New ways to search the web
Apr 24, 1998
Trying to find the 'right' information on the Internet's 320 million pages is becoming increasingly difficult. A new search program called HITS (Hyperlink-Induced Topic Search) developed by Jon Kleinberg at Cornell University in the US could finally sort out which pages are most valuable to the user.
Search engines such as Hotbot and AltaVista record a list of pages with keywords in them, but cannot interpret how relevant the information is on the page. For example the word 'quantum' returns 778, 930 references through AltaVista, but doesn't state how many are physics related.
Kleinberg's program analyzes the links between Web sites by splitting the search algorithm into two sections: 'authorities' that have useful information about a topic; and 'hubs' that contain directory links to the topic. The best authorities, Kleinberg says, will be those that point to the best hubs, and the best hubs will be the ones that point to the best authorities. The relationship is recalculated several times to improve accuracy and to prevent circular patterns forming.

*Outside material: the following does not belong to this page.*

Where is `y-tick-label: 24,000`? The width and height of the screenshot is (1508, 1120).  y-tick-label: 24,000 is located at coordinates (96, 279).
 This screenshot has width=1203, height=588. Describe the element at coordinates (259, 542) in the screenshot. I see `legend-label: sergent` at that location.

A search on HITS starts by collecting the first 200 pages from a keyword query on AltaVista. The program then looks at all the additional pages linked to this 'root' set and how these pages are connected together. Pages which are pointed to by many Web sites are assigned a high authority 'score', while pages that link to many external sites are given an additional hub 'score'. These last two calculations are repeated several times, with each cycle awarding more authority points to sites that link to high scoring hub sites, and more hub points to high scoring authority sites. Ten repetitions, Kleinberg says, are enough to return surprisingly focused lists of authorities and hubs.
The program is especially useful with vague terms such as 'quantum' as it will then sort the data into different communities, such as physics, software companies, equipment and so on, or with sites that have extreme views, such as 'cold fusion'. This is because each group will tend to link to similar groups, and not their opposing members.